* Start Supplied data *

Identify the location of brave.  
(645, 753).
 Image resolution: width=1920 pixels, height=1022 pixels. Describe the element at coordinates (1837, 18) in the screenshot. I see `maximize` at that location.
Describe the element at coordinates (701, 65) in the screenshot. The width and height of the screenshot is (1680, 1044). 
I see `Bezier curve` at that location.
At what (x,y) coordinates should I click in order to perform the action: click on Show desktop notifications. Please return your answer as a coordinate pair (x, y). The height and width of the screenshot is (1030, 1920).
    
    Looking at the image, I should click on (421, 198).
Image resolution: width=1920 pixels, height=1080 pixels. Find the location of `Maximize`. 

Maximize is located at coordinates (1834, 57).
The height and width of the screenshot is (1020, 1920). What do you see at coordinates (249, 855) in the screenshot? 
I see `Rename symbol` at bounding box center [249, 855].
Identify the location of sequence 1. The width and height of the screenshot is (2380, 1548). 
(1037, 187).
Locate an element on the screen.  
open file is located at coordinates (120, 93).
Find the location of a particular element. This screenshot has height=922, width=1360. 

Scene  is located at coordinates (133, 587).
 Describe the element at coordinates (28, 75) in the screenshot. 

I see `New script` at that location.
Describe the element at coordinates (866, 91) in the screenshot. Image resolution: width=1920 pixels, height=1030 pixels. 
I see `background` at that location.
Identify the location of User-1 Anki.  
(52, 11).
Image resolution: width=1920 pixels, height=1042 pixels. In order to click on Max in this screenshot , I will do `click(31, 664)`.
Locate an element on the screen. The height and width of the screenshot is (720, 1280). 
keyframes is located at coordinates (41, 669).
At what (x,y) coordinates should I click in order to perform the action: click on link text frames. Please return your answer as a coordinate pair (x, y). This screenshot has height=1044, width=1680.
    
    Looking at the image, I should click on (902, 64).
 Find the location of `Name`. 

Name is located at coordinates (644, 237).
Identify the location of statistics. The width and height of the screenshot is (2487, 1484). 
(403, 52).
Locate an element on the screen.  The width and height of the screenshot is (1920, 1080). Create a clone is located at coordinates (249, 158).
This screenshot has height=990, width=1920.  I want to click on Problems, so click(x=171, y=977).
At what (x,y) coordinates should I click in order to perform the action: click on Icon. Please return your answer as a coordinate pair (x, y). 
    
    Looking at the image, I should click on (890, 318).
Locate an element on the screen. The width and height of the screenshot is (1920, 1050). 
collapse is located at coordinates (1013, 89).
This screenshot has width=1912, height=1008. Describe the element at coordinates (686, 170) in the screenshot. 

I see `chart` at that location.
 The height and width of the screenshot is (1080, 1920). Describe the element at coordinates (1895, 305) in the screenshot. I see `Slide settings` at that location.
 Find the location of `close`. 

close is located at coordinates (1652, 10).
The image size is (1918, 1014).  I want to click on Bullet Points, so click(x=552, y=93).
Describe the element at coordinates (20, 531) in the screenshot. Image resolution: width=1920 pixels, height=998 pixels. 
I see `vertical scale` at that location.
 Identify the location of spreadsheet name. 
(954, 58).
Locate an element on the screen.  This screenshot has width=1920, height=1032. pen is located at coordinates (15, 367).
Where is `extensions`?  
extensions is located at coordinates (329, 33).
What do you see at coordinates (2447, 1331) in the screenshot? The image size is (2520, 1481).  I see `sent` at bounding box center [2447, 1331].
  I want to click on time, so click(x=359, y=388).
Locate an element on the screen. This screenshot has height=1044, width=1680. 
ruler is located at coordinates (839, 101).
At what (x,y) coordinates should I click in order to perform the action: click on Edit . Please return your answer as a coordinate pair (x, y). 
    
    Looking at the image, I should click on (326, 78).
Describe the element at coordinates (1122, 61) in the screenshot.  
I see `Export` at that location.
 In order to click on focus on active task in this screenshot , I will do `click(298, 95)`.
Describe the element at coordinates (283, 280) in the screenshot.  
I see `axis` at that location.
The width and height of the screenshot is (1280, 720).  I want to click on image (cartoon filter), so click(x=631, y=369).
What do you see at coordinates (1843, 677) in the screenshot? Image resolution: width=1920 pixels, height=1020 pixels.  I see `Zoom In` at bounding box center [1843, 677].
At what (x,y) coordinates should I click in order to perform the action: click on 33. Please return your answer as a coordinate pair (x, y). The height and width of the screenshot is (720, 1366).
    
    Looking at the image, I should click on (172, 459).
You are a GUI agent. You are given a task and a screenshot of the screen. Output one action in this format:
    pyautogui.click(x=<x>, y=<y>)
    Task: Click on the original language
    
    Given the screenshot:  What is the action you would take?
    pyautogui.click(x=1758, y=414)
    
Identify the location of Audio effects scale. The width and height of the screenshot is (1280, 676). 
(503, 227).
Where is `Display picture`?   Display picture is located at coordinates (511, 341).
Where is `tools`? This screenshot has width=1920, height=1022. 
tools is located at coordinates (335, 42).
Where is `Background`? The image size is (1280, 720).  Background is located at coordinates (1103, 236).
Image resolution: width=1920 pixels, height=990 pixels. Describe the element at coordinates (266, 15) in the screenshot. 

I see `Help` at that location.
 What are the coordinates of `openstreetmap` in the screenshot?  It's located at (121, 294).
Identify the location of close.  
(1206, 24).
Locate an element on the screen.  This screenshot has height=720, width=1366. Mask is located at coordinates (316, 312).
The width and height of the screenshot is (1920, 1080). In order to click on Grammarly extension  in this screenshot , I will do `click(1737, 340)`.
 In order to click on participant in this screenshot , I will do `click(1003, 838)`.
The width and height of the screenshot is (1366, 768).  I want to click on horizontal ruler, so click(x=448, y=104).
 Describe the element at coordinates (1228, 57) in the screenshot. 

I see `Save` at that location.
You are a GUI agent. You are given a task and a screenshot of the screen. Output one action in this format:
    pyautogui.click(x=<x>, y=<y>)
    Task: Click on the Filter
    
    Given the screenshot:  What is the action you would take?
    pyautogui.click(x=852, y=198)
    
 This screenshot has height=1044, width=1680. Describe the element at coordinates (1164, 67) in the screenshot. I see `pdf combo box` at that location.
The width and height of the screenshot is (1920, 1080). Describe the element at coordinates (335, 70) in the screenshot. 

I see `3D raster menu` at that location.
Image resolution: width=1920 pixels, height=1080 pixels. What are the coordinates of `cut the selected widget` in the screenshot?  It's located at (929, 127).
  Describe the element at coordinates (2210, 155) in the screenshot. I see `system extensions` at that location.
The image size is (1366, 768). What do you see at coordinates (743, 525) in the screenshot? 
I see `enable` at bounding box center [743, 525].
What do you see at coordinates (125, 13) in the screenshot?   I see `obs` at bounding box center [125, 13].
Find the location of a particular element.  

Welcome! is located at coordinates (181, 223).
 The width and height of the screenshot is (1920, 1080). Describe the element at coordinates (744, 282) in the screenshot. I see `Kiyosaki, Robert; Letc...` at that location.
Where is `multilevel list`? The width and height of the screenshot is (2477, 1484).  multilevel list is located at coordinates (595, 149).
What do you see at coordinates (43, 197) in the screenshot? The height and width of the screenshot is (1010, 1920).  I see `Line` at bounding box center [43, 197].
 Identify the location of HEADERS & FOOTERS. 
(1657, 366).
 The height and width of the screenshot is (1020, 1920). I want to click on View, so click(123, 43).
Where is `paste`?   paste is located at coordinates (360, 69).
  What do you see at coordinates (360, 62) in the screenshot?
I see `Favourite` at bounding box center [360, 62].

* End Supplied data *

> **What the exercise asks**: Copy every one of the records above word for word, keeping each line as it is.

> **Task output**:
Identify the location of brave.  
(645, 753).
 Image resolution: width=1920 pixels, height=1022 pixels. Describe the element at coordinates (1837, 18) in the screenshot. I see `maximize` at that location.
Describe the element at coordinates (701, 65) in the screenshot. The width and height of the screenshot is (1680, 1044). 
I see `Bezier curve` at that location.
At what (x,y) coordinates should I click in order to perform the action: click on Show desktop notifications. Please return your answer as a coordinate pair (x, y). The height and width of the screenshot is (1030, 1920).
    
    Looking at the image, I should click on (421, 198).
Image resolution: width=1920 pixels, height=1080 pixels. Find the location of `Maximize`. 

Maximize is located at coordinates (1834, 57).
The height and width of the screenshot is (1020, 1920). What do you see at coordinates (249, 855) in the screenshot? 
I see `Rename symbol` at bounding box center [249, 855].
Identify the location of sequence 1. The width and height of the screenshot is (2380, 1548). 
(1037, 187).
Locate an element on the screen.  
open file is located at coordinates (120, 93).
Find the location of a particular element. This screenshot has height=922, width=1360. 

Scene  is located at coordinates (133, 587).
 Describe the element at coordinates (28, 75) in the screenshot. 

I see `New script` at that location.
Describe the element at coordinates (866, 91) in the screenshot. Image resolution: width=1920 pixels, height=1030 pixels. 
I see `background` at that location.
Identify the location of User-1 Anki.  
(52, 11).
Image resolution: width=1920 pixels, height=1042 pixels. In order to click on Max in this screenshot , I will do `click(31, 664)`.
Locate an element on the screen. The height and width of the screenshot is (720, 1280). 
keyframes is located at coordinates (41, 669).
At what (x,y) coordinates should I click in order to perform the action: click on link text frames. Please return your answer as a coordinate pair (x, y). This screenshot has height=1044, width=1680.
    
    Looking at the image, I should click on (902, 64).
 Find the location of `Name`. 

Name is located at coordinates (644, 237).
Identify the location of statistics. The width and height of the screenshot is (2487, 1484). 
(403, 52).
Locate an element on the screen.  The width and height of the screenshot is (1920, 1080). Create a clone is located at coordinates (249, 158).
This screenshot has height=990, width=1920.  I want to click on Problems, so click(x=171, y=977).
At what (x,y) coordinates should I click in order to perform the action: click on Icon. Please return your answer as a coordinate pair (x, y). 
    
    Looking at the image, I should click on (890, 318).
Locate an element on the screen. The width and height of the screenshot is (1920, 1050). 
collapse is located at coordinates (1013, 89).
This screenshot has width=1912, height=1008. Describe the element at coordinates (686, 170) in the screenshot. 

I see `chart` at that location.
 The height and width of the screenshot is (1080, 1920). Describe the element at coordinates (1895, 305) in the screenshot. I see `Slide settings` at that location.
 Find the location of `close`. 

close is located at coordinates (1652, 10).
The image size is (1918, 1014).  I want to click on Bullet Points, so click(x=552, y=93).
Describe the element at coordinates (20, 531) in the screenshot. Image resolution: width=1920 pixels, height=998 pixels. 
I see `vertical scale` at that location.
 Identify the location of spreadsheet name. 
(954, 58).
Locate an element on the screen.  This screenshot has width=1920, height=1032. pen is located at coordinates (15, 367).
Where is `extensions`?  
extensions is located at coordinates (329, 33).
What do you see at coordinates (2447, 1331) in the screenshot? The image size is (2520, 1481).  I see `sent` at bounding box center [2447, 1331].
  I want to click on time, so click(x=359, y=388).
Locate an element on the screen. This screenshot has height=1044, width=1680. 
ruler is located at coordinates (839, 101).
At what (x,y) coordinates should I click in order to perform the action: click on Edit . Please return your answer as a coordinate pair (x, y). 
    
    Looking at the image, I should click on (326, 78).
Describe the element at coordinates (1122, 61) in the screenshot.  
I see `Export` at that location.
 In order to click on focus on active task in this screenshot , I will do `click(298, 95)`.
Describe the element at coordinates (283, 280) in the screenshot.  
I see `axis` at that location.
The width and height of the screenshot is (1280, 720).  I want to click on image (cartoon filter), so click(x=631, y=369).
What do you see at coordinates (1843, 677) in the screenshot? Image resolution: width=1920 pixels, height=1020 pixels.  I see `Zoom In` at bounding box center [1843, 677].
At what (x,y) coordinates should I click in order to perform the action: click on 33. Please return your answer as a coordinate pair (x, y). The height and width of the screenshot is (720, 1366).
    
    Looking at the image, I should click on (172, 459).
You are a GUI agent. You are given a task and a screenshot of the screen. Output one action in this format:
    pyautogui.click(x=<x>, y=<y>)
    Task: Click on the original language
    
    Given the screenshot:  What is the action you would take?
    pyautogui.click(x=1758, y=414)
    
Identify the location of Audio effects scale. The width and height of the screenshot is (1280, 676). 
(503, 227).
Where is `Display picture`?   Display picture is located at coordinates (511, 341).
Where is `tools`? This screenshot has width=1920, height=1022. 
tools is located at coordinates (335, 42).
Where is `Background`? The image size is (1280, 720).  Background is located at coordinates (1103, 236).
Image resolution: width=1920 pixels, height=990 pixels. Describe the element at coordinates (266, 15) in the screenshot. 

I see `Help` at that location.
 What are the coordinates of `openstreetmap` in the screenshot?  It's located at (121, 294).
Identify the location of close.  
(1206, 24).
Locate an element on the screen.  This screenshot has height=720, width=1366. Mask is located at coordinates (316, 312).
The width and height of the screenshot is (1920, 1080). In order to click on Grammarly extension  in this screenshot , I will do `click(1737, 340)`.
 In order to click on participant in this screenshot , I will do `click(1003, 838)`.
The width and height of the screenshot is (1366, 768).  I want to click on horizontal ruler, so click(x=448, y=104).
 Describe the element at coordinates (1228, 57) in the screenshot. 

I see `Save` at that location.
You are a GUI agent. You are given a task and a screenshot of the screen. Output one action in this format:
    pyautogui.click(x=<x>, y=<y>)
    Task: Click on the Filter
    
    Given the screenshot:  What is the action you would take?
    pyautogui.click(x=852, y=198)
    
 This screenshot has height=1044, width=1680. Describe the element at coordinates (1164, 67) in the screenshot. I see `pdf combo box` at that location.
The width and height of the screenshot is (1920, 1080). Describe the element at coordinates (335, 70) in the screenshot. 

I see `3D raster menu` at that location.
Image resolution: width=1920 pixels, height=1080 pixels. What are the coordinates of `cut the selected widget` in the screenshot?  It's located at (929, 127).
  Describe the element at coordinates (2210, 155) in the screenshot. I see `system extensions` at that location.
The image size is (1366, 768). What do you see at coordinates (743, 525) in the screenshot? 
I see `enable` at bounding box center [743, 525].
What do you see at coordinates (125, 13) in the screenshot?   I see `obs` at bounding box center [125, 13].
Find the location of a particular element.  

Welcome! is located at coordinates (181, 223).
 The width and height of the screenshot is (1920, 1080). Describe the element at coordinates (744, 282) in the screenshot. I see `Kiyosaki, Robert; Letc...` at that location.
Where is `multilevel list`? The width and height of the screenshot is (2477, 1484).  multilevel list is located at coordinates (595, 149).
What do you see at coordinates (43, 197) in the screenshot? The height and width of the screenshot is (1010, 1920).  I see `Line` at bounding box center [43, 197].
 Identify the location of HEADERS & FOOTERS. 
(1657, 366).
 The height and width of the screenshot is (1020, 1920). I want to click on View, so click(123, 43).
Where is `paste`?   paste is located at coordinates (360, 69).
  What do you see at coordinates (360, 62) in the screenshot?
I see `Favourite` at bounding box center [360, 62].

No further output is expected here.